Ordinary home owners have to work for their money, and they pay significantly more than the 0% interest rates offered to Wall Street insiders. New Zealand has one of the most open housing markets in the world.  Unlike Greece, Mexico, China and even Australia, where it is difficult for foreigners to buy houses without meeting stringent requirements, foreigners can buy New Zealand residential property over the phone, so long as they are prepared to do a little paperwork afterward. Additionally, there is no Capital Gains Tax, and no limitation on the number of properties that can be owned.  Because of this, New Zealand homes are bought and sold on the global market, exposed to the chill winds of international arbitrage.

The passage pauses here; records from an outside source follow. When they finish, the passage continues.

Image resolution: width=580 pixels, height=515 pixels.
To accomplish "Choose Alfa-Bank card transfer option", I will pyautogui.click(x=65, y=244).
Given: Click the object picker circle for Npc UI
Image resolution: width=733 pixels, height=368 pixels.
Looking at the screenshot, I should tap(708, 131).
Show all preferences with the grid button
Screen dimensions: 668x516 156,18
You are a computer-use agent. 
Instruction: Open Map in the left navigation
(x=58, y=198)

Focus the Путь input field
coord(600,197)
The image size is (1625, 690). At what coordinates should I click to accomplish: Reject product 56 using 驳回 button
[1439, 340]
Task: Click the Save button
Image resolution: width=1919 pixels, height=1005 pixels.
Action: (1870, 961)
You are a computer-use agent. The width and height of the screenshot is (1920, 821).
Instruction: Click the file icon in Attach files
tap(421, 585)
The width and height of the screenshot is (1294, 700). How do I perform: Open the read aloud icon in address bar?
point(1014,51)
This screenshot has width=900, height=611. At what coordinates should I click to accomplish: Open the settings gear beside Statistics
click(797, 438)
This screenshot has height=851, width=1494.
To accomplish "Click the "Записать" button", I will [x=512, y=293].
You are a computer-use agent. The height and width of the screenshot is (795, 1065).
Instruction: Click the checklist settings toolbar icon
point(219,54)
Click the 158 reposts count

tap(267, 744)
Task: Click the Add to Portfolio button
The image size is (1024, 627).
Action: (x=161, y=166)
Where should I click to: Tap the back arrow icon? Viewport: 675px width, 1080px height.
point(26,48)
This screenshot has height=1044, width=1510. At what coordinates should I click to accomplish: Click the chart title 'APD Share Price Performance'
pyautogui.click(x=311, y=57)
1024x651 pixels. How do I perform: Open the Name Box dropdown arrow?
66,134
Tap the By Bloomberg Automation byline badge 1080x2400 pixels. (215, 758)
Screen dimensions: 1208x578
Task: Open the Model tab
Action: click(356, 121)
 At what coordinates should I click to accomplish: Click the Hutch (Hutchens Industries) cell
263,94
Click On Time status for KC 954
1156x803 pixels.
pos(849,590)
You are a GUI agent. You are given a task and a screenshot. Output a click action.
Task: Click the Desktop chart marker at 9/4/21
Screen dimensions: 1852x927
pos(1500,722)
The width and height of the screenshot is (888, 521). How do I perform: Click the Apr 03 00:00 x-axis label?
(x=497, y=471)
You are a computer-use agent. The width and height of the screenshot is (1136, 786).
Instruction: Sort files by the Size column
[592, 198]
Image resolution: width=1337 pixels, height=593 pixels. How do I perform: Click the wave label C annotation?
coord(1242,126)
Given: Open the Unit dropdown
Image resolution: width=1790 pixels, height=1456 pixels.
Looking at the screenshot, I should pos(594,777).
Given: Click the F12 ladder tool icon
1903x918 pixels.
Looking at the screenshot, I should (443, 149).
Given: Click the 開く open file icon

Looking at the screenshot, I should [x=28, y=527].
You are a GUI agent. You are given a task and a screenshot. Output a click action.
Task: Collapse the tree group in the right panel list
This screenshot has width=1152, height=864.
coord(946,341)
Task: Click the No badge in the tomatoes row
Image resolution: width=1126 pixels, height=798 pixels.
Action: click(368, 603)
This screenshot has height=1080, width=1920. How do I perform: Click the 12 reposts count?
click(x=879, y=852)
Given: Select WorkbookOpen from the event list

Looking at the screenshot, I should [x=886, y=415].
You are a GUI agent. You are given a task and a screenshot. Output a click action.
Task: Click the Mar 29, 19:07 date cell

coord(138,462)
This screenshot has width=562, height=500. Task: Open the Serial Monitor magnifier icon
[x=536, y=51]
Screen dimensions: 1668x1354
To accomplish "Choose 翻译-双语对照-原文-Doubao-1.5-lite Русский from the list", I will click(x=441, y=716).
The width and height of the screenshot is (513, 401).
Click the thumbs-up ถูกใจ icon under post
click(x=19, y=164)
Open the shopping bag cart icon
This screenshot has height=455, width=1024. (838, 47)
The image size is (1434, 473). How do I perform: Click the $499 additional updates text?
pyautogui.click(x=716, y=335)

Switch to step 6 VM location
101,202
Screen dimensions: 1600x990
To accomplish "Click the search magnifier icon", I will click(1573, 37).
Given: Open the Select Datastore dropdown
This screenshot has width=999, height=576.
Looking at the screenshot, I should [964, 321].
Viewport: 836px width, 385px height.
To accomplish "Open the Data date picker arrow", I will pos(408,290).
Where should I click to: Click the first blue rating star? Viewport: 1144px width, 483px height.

Competition from overseas buyers has only served to stoke the enthusiasm of local speculators.  There is a seemingly inexhaustible supply of money for lending through our foreign-owned banks.  Unfortunately, money borrowed overseas for local property purchases must be repaid overseas, with interest, creating generational problems in our balance of payments. Rising house prices beggar the nation.  Our children will be forced to repay these loans by surrendering all the wealth built up by their parents, without ever getting the enjoyment of it.  Interest on loans based on inflated property valuations is “magic money”, created at the stroke of a pen, but it must be repaid in money earned by real work.  This is how International Banking works, or rather, how you work for International Banking.

This situation could be alleviated with legislation designed to cool off speculation, but no such legislation is even contemplated at this time.  The “Housing Accord” purports to have built thousands of houses, but there is little evidence of this; the median price for an Auckland home has just passed $700k.  Labor and National together have almost identical do-little policies, proving once again that New Zealand has had what amounts to a One Party political system since 1984.

This forment of market activity over the last 30 years has been hailed as a resurgence of “capitalism” after the long years of the New Deal era.  However, collecting rental properties is not genuine capitalist investment, as no real surplus value is created in the form of new goods and services, except where new housing stock is built.  “Rents” collected are not production, they are transfers. The “Rentier Economy” simply churns property, while producing little economic growth. This is because houses are homes, not businesses or factories.  A residential property is not a “means of production”.  Even the Real Estate service sector actually produces nothing –  it and the banking sector with it are essentially economic “drag”.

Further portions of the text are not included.